:: Extracted text ::
1st of all - no one would think Messing is just fat! She looks pregnant, not fat! The *only* way you'd think she wasn't pregnant, imo, is if you watch *at least* one entire episode and realize there isn't one pregnancy joke.

2nd of all - I wasn't trying to start a debate about whether drinking wine while you are pregnant is the unforgivable sin or not... We're talking about a portrayal on television. If someone on TV is doing it, it must be OK... I don't need to put any of my own thought into it. This is the mindset of so many people, and that's what worries me.

3rd of all - I'm not worried about Messing's baby because the wine is probably apple juice, but I'm concerned about the impression its giving.

4th - Unfortunatly there are a LOT of women out there who still drink while they are pregnant and end up having babies with FAS. And I'm sure a lot of those women watch NBC. So when they see Rachel Green, newly pregnant, spitting out the wine she just absentmindedly put in her mouth, that is the kind of message that belongs on the airwaves and can actually make change without compromising entertainment. (Previous was a Friends reference.) This Will and Grace thing is the opposite of that.


----------



## PurpleBasil (Jan 28, 2004)

Quote:

_Originally posted by dubylyu_
*So when they see Rachel Green, newly pregnant, spitting out the wine she just absentmindedly put in her mouth, that is the kind of message that belongs on the airwaves and can actually make change without compromising entertainment. (Previous was a Friends reference.) This Will and Grace thing is the opposite of that.*
How do you feel about shows in other countries featuring truly pregnant actresses (and their character is also pregnant) drinking wine and gasp, not spewing? Multiple times a season?

Perhaps if you self educated about FAS and real risks to babies you might shift consciousness over this perceived error.

I sincerely hope no one is looking to Friends or Will & Grace for prenatal education. Where is Emma, for crying out loud - oh yeah, gone by the wayside of baby-born-for-sweeps week.


----------



## daylily (Dec 1, 2001)

I haven't seen _Will and Grace_ in a long time, but even though Messing is obviously pregnant--the show is _fiction_ and I think most viewers can summon up enough willing suspension of disbelief to just accept that the "Grace" character is not pregnant, even though the actress playing her obviously is. Pregnancy jokes? How would those be appropriate in a show that doesn't have a character who is pregnant?


----------



## Arduinna (May 30, 2002)

Honestly, I think the whole thing is blown way out of proportion.

1 people shouldn't look to sitcoms for moral or medical advice.

2 it's a tv sitcom not real life and she isn't pg on the show. if you can't tell the difference between Messing and Grace then I don't know what to say.

:: Dataset extract ::

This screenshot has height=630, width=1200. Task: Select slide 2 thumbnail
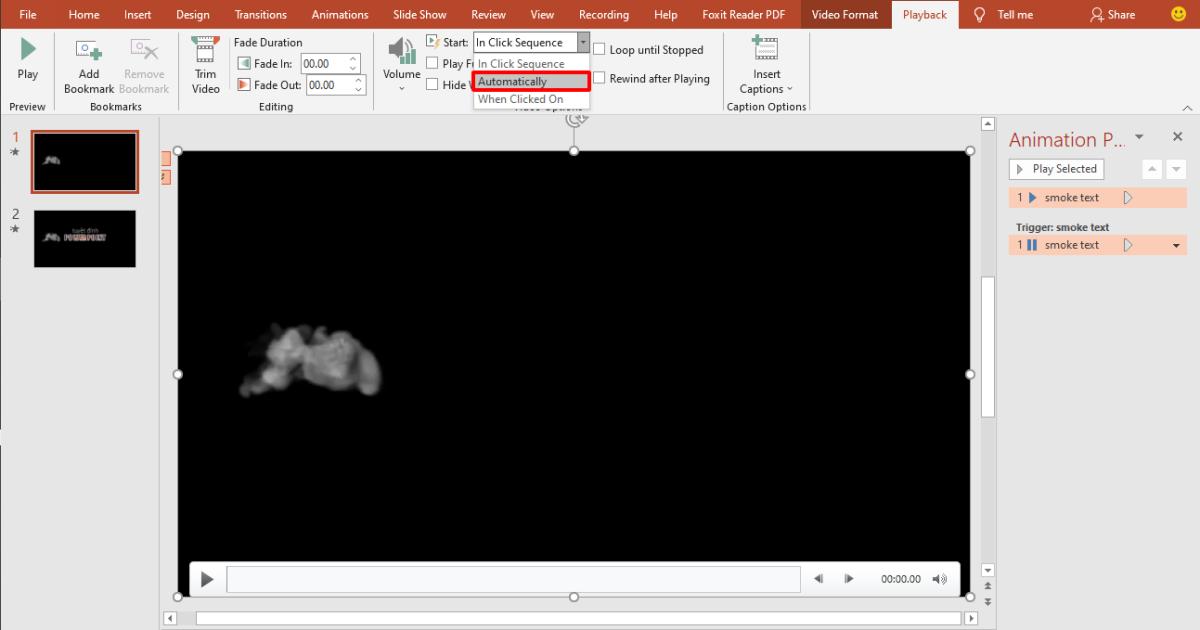click(x=85, y=238)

:: What to work on ::
From the forum thread about Will and Grace, write out the part starting with "## PurpleBasil (Jan" and going on through "this perceived error.". You won't need the listing for this.

:: Reply ::
## PurpleBasil (Jan 28, 2004)

Quote:

_Originally posted by dubylyu_
*So when they see Rachel Green, newly pregnant, spitting out the wine she just absentmindedly put in her mouth, that is the kind of message that belongs on the airwaves and can actually make change without compromising entertainment. (Previous was a Friends reference.) This Will and Grace thing is the opposite of that.*
How do you feel about shows in other countries featuring truly pregnant actresses (and their character is also pregnant) drinking wine and gasp, not spewing? Multiple times a season?

Perhaps if you self educated about FAS and real risks to babies you might shift consciousness over this perceived error.